### Reading passage
I was listening to the FABULOUS Gamers with Jobs Conference Call podcast — which, if you don’t listen to, you totally should — a little while back, and they brought up the topic of our relationship with gaming, and how it affects our day to day lives. This got me thinking to the relationship I have had with gaming over the years, and just how deep it’s gone. I mean, I’d hope it’s obvious from my work on this blog that I LOVE video gaming, as it’s truly my first love. ;) There’s much more to it than that, however, and I figured this would make a great topic for us to discuss, so why not start with my own relationship? ;)
My love affair with gaming began when I was four years old, in 1977, when I saw Pong for the first time. I was mesmerized by the moving images and the ability to control that little stick that stopped that little dot from passing it. Shortly thereafter, my grandparents (whom I grew up with) bought me a Radio Shack TRS-80 and an Atari 2600. It was on that TRS-80 that I played my first computer-based space game, Lunar Lander, as well as numerous Atari and arcade space games. My love affair with gaming began to blossom here, and it was primarily for two reasons, one of which I already mentioned: control.
Now, without going into details, I’m gonna say the majority of my childhood suuuuuuuuuuucked. Like, really sucked. There was all kinds of abuse and neglect at home, and all kinds of bullying at school, so the only place I really ever felt safe and in control of something, anything, was video games. In life I felt powerless, in games I felt powerful. In any game, I could be in charge of something that felt meaningful, something that made a difference to the world around it, however large or small. I truly feel that games were a vital coping mechanism that helped me find something even close to balancing out the lack of control going on everywhere else in my life. The control I found in games helped me hold on to the notion of control in my life, which would help much later on.
This control lead to escapism, in which I sadly got severely lost for several years. I mean sure, games gave me some joy, but they also gave me an escape from all of the pain, problems, negativity and so on that life threw at me for many years. While the control aspect of the addiction I feel was positive, the escapism was not. I don’t think that, when I was younger, I would’ve been able to fully cope with life at the time, but I might’ve learned how to face the results of that life later on. Even into my 30s, I still in many ways acted much younger and hadn’t fully grasped the necessities and demands of adulthood. I mean why should I? There’s a new game coming out.

### Instructions to follow
Please copy the essay on gaming word for word, from "My love affair with gaming began when" to "already mentioned: control.". The items have no connection to the essay on gaming.

Dataset entries:
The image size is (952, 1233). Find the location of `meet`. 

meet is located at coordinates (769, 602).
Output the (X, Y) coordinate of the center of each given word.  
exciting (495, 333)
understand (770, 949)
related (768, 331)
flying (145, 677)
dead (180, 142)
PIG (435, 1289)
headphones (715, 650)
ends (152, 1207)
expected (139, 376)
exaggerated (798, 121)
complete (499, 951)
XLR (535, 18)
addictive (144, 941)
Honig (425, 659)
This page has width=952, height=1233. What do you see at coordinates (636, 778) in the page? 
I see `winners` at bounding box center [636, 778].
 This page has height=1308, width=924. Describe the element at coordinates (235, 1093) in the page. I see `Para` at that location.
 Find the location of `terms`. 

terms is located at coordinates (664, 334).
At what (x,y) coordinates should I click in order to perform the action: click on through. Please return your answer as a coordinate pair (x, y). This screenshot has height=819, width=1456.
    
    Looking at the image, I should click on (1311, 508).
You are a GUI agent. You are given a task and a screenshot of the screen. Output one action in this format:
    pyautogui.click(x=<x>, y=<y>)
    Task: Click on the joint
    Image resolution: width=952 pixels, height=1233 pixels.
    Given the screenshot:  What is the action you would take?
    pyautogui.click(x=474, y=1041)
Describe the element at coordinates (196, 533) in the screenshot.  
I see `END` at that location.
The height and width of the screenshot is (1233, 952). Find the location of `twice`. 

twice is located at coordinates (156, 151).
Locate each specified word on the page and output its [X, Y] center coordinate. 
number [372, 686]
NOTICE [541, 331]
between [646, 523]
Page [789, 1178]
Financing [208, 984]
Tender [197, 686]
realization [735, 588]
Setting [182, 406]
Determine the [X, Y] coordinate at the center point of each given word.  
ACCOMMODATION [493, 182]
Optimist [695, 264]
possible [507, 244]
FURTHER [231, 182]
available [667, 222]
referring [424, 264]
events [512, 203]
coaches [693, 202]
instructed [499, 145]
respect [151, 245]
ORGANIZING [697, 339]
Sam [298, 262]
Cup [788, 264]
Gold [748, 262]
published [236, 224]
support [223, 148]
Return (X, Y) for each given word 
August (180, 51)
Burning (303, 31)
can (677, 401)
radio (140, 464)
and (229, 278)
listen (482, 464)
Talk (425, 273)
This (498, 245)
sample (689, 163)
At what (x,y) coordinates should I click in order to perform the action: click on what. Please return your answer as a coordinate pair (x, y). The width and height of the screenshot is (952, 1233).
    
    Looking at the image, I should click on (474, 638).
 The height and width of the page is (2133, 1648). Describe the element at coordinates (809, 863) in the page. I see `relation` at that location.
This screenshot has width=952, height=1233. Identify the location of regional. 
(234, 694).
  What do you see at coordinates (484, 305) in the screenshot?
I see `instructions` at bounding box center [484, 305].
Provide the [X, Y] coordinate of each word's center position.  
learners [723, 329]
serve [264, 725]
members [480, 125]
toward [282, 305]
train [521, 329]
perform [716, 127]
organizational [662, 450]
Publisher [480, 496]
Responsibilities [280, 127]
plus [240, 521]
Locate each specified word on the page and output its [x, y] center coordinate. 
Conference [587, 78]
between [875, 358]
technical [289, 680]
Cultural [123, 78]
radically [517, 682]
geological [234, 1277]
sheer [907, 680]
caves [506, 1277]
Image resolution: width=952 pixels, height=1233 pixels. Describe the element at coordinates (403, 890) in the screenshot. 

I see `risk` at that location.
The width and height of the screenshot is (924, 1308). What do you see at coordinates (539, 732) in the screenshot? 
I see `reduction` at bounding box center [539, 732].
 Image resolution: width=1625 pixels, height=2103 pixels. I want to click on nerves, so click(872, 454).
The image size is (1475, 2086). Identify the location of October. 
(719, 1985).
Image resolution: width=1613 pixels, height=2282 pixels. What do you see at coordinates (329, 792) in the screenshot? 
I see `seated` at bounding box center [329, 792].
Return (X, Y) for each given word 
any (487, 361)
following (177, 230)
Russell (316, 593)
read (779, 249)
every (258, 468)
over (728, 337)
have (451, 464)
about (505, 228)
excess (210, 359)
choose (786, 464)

### Answer section
My love affair with gaming began when I was four years old, in 1977, when I saw Pong for the first time. I was mesmerized by the moving images and the ability to control that little stick that stopped that little dot from passing it. Shortly thereafter, my grandparents (whom I grew up with) bought me a Radio Shack TRS-80 and an Atari 2600. It was on that TRS-80 that I played my first computer-based space game, Lunar Lander, as well as numerous Atari and arcade space games. My love affair with gaming began to blossom here, and it was primarily for two reasons, one of which I already mentioned: control.